Line
Line.
A continuous mark made on a surface by a moving point; it may be flat (pencil line) or three-dimensional (a rod, groove, ridge, etc.) Line may be explicit - a line painted along the edge of the road - or implied by the edge of a shape or form. Lines are used to outline (diagrammatic or contour lines), create shading and show form (structural lines, hatching and cross-hatching), decorate, express emotion, and direct the viewer's eye. Lines can be categorized as horizontal, vertical, diagonal, curved, and zigzag.
Lines can be hard, sharp, straight, geometric; they can be organic, smooth, soft, flowing, loopy, wavy.
Lines can remain a constant thickness (descriptive, analytical, objective, showing little of the action used to create them) or vary in thickness along their length (flowing, calligraphic, lyrical, showing emphasis and something of the gesture used to make them).
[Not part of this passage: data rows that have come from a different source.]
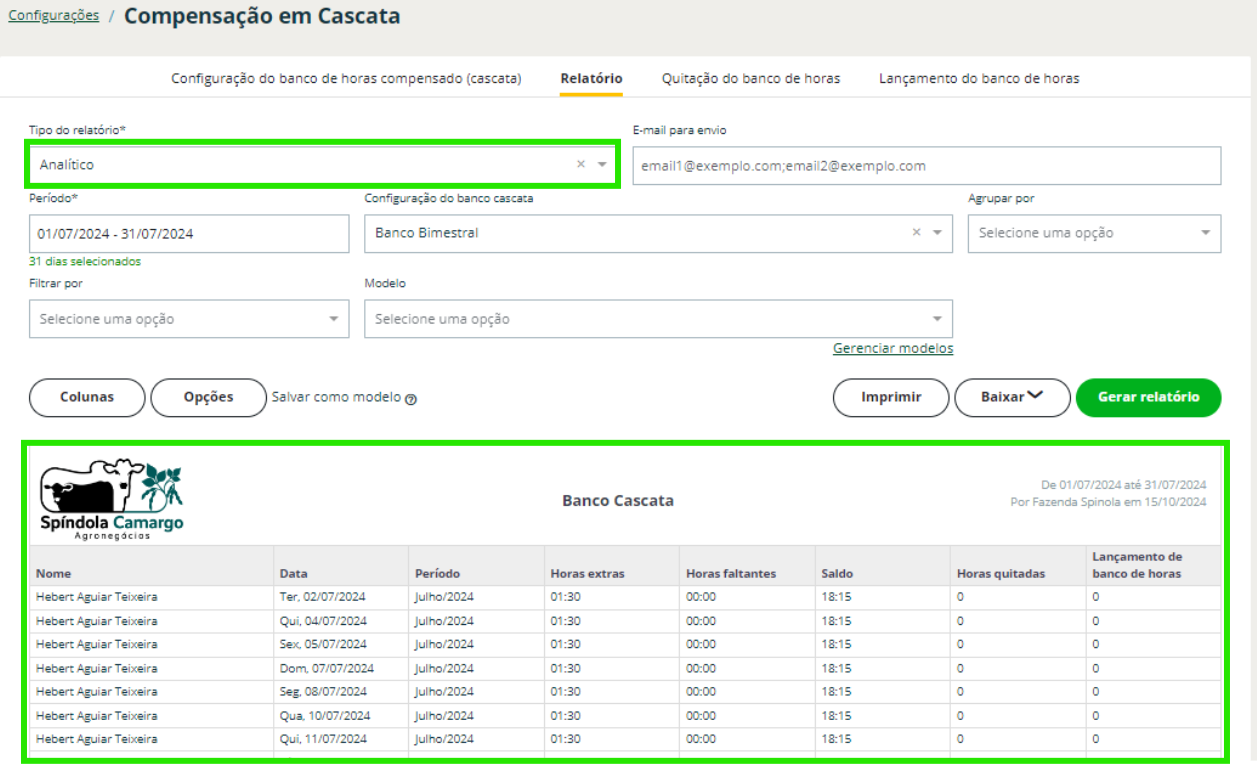
Task: Click the E-mail para envio field
Action: (x=926, y=166)
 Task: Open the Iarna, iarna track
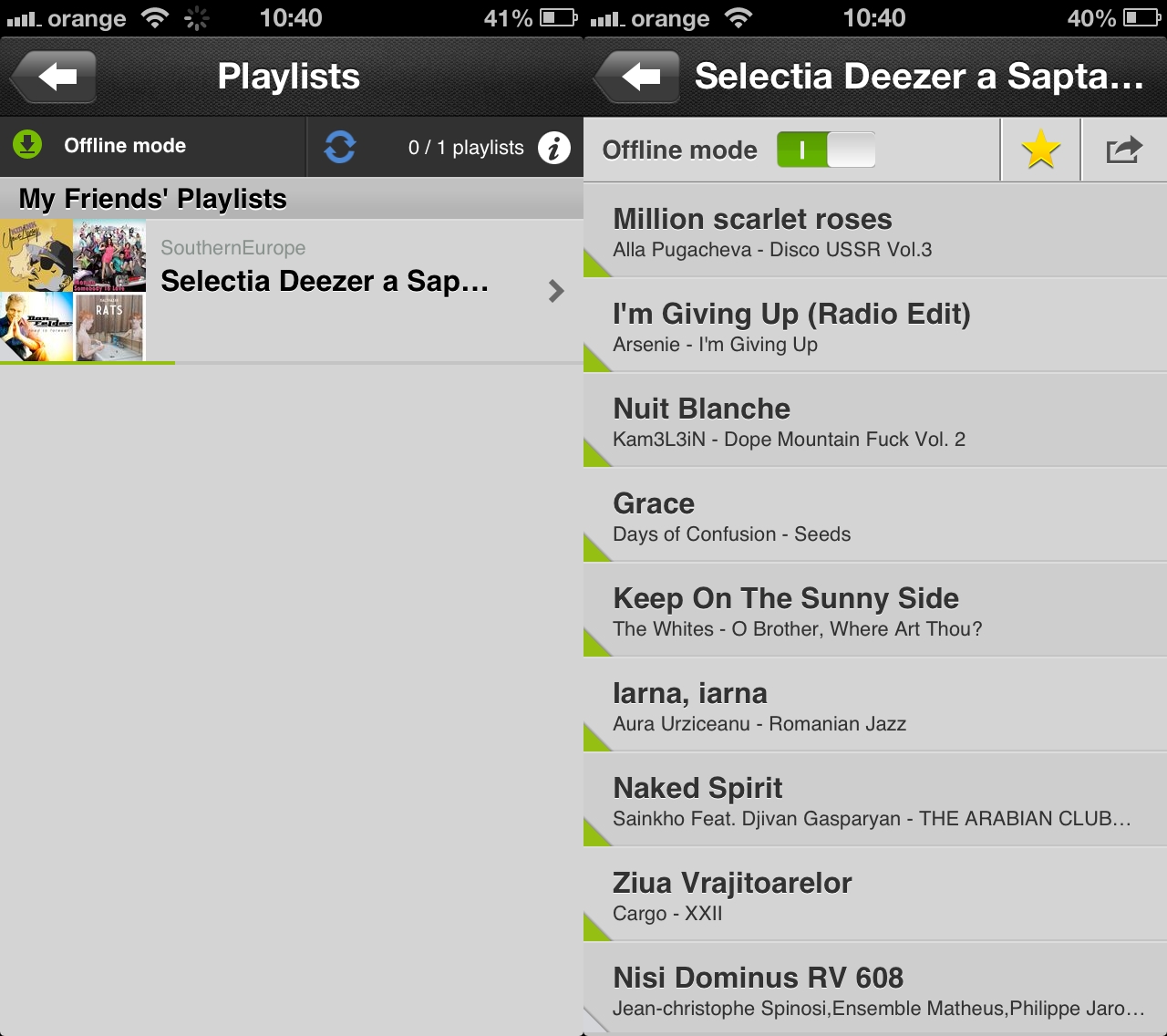(875, 704)
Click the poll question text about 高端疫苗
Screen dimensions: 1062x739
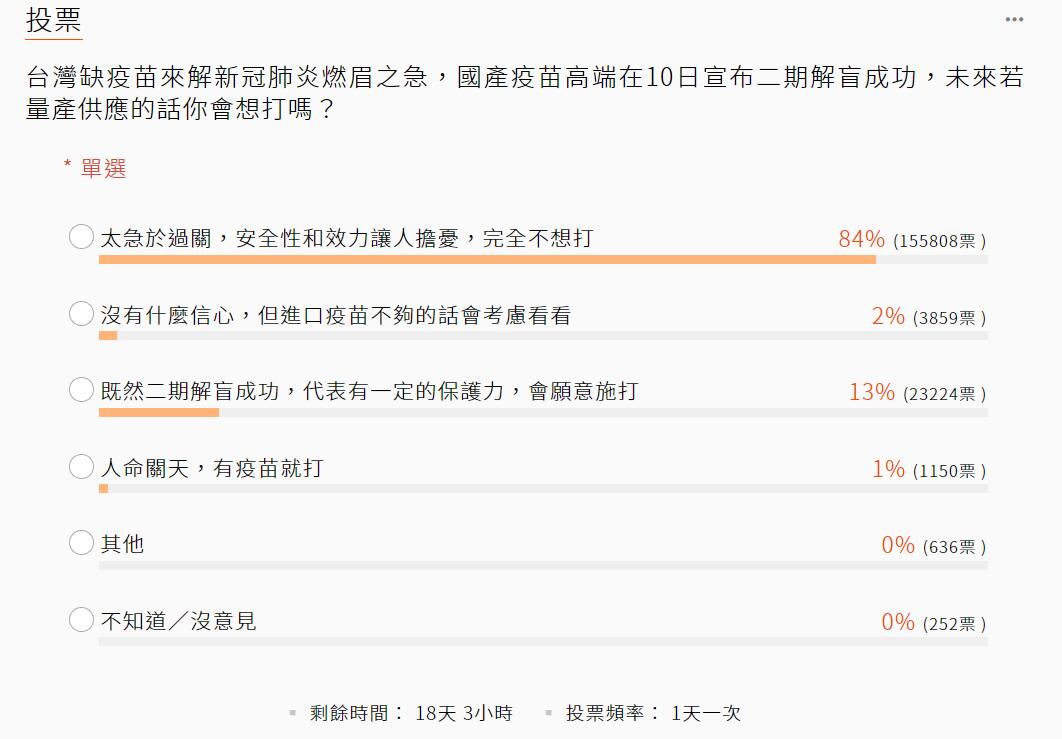pyautogui.click(x=524, y=92)
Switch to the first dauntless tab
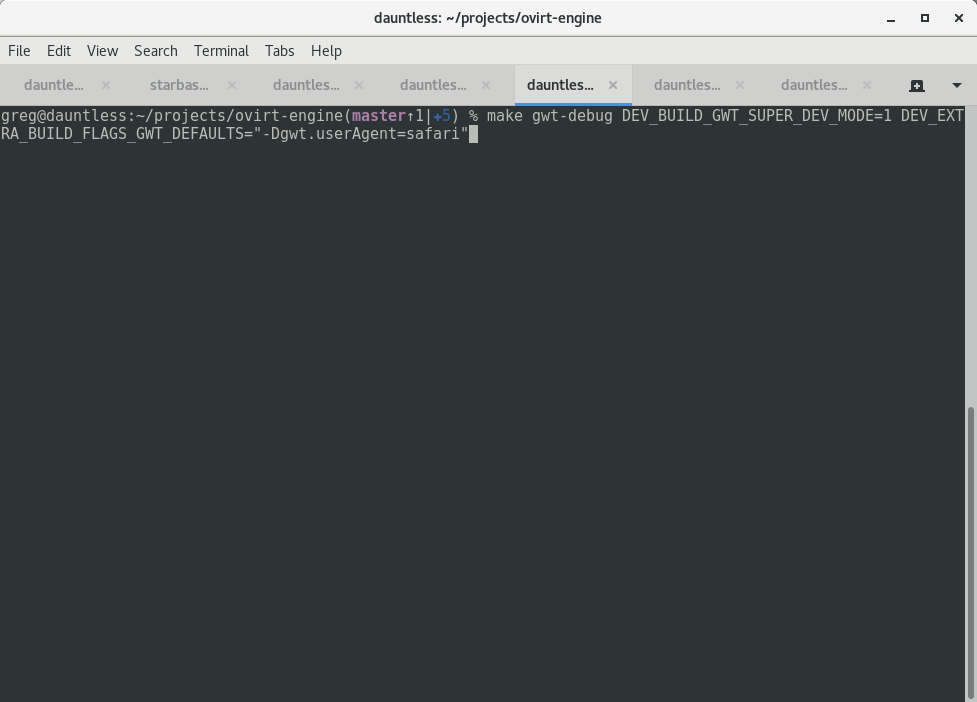The image size is (977, 702). click(x=53, y=86)
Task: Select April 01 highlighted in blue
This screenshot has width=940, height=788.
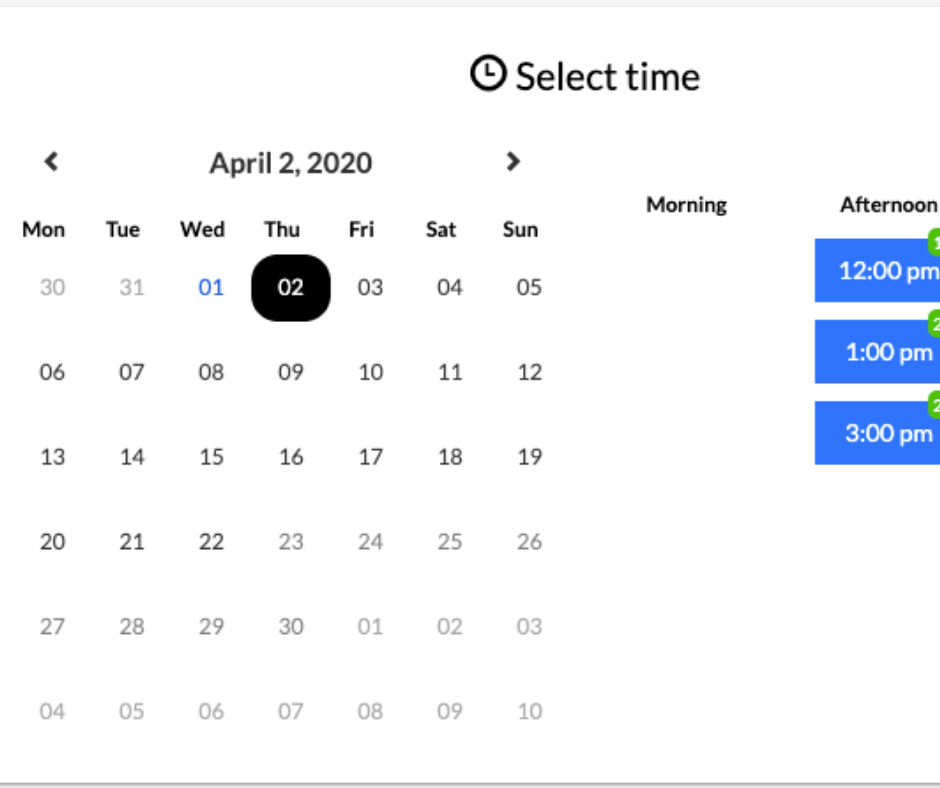Action: point(211,287)
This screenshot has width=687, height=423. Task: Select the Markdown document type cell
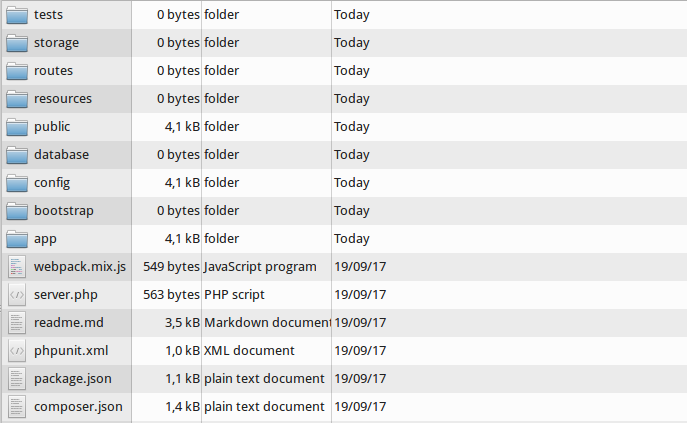tap(266, 323)
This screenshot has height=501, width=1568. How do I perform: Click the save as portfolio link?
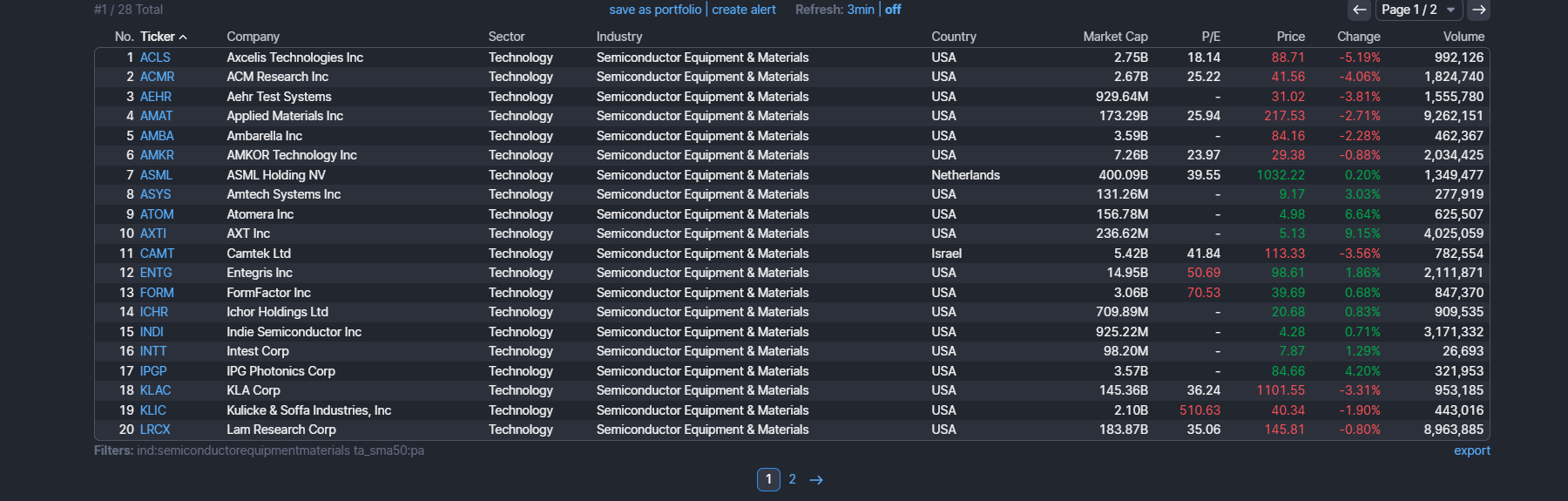coord(655,10)
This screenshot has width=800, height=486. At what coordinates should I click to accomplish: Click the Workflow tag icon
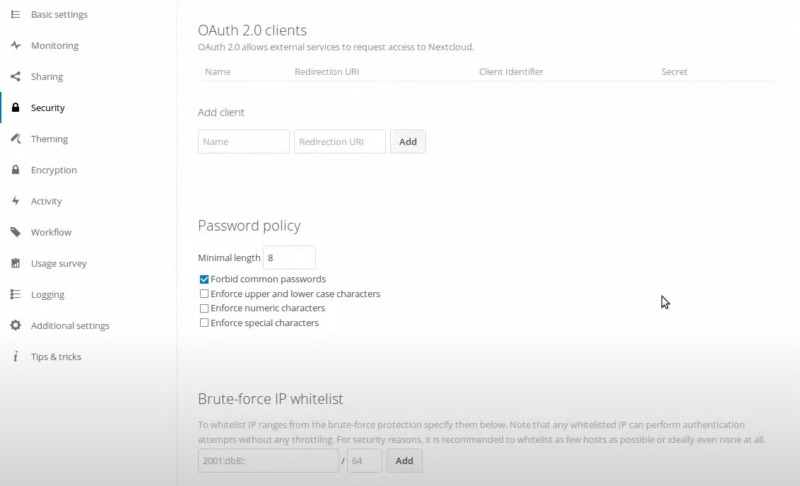point(15,232)
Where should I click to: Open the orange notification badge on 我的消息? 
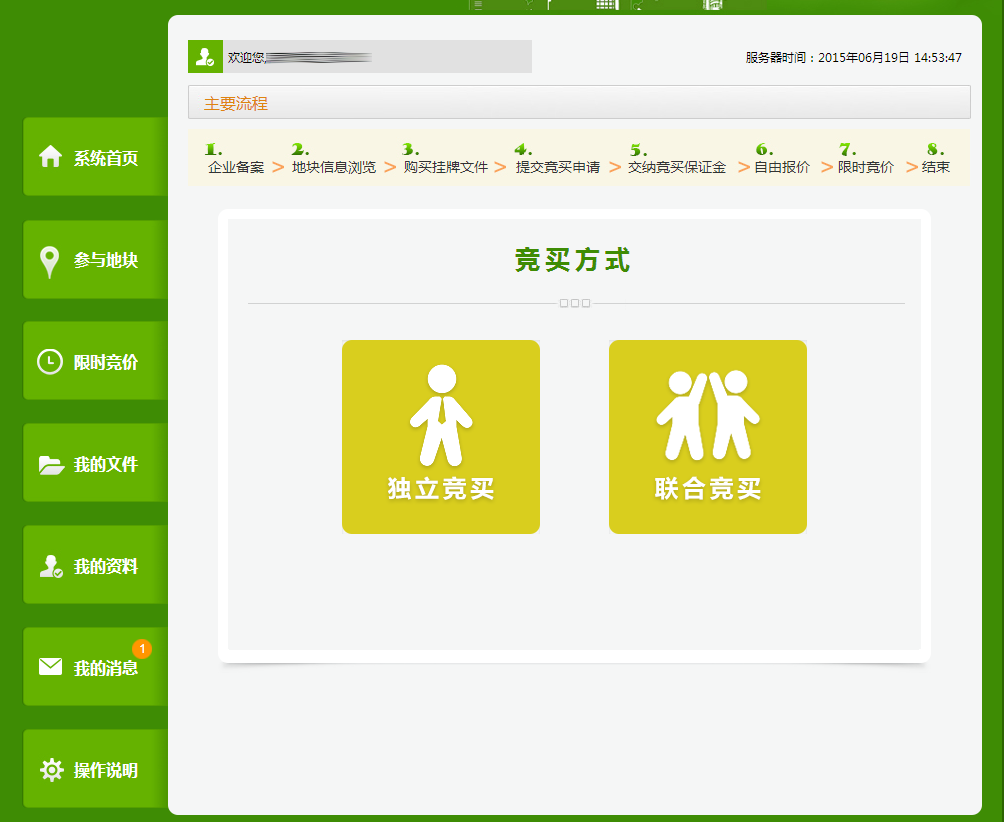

Expressive, gestural lines shout the force, speed and emotion put into their making. They swoop, slash, scar, skip, skid, stutter, sing, whisper, drip, bleed, splash across the surface. Lines that are sketchy and unsure express uncertainty and weakness, and are generally less pleasing. More confident lines left to build up as the artist attempts to capture her subject can display character, process of investigation, and interest.
Lines can loop closed around a shape and have no end-points (outline), or at the ends they can be flared, frayed, splayed, rounded, tapered, or cut off at any angle.
Lines divide the space and volume they are in. At the same time, they can unite and tie elements together.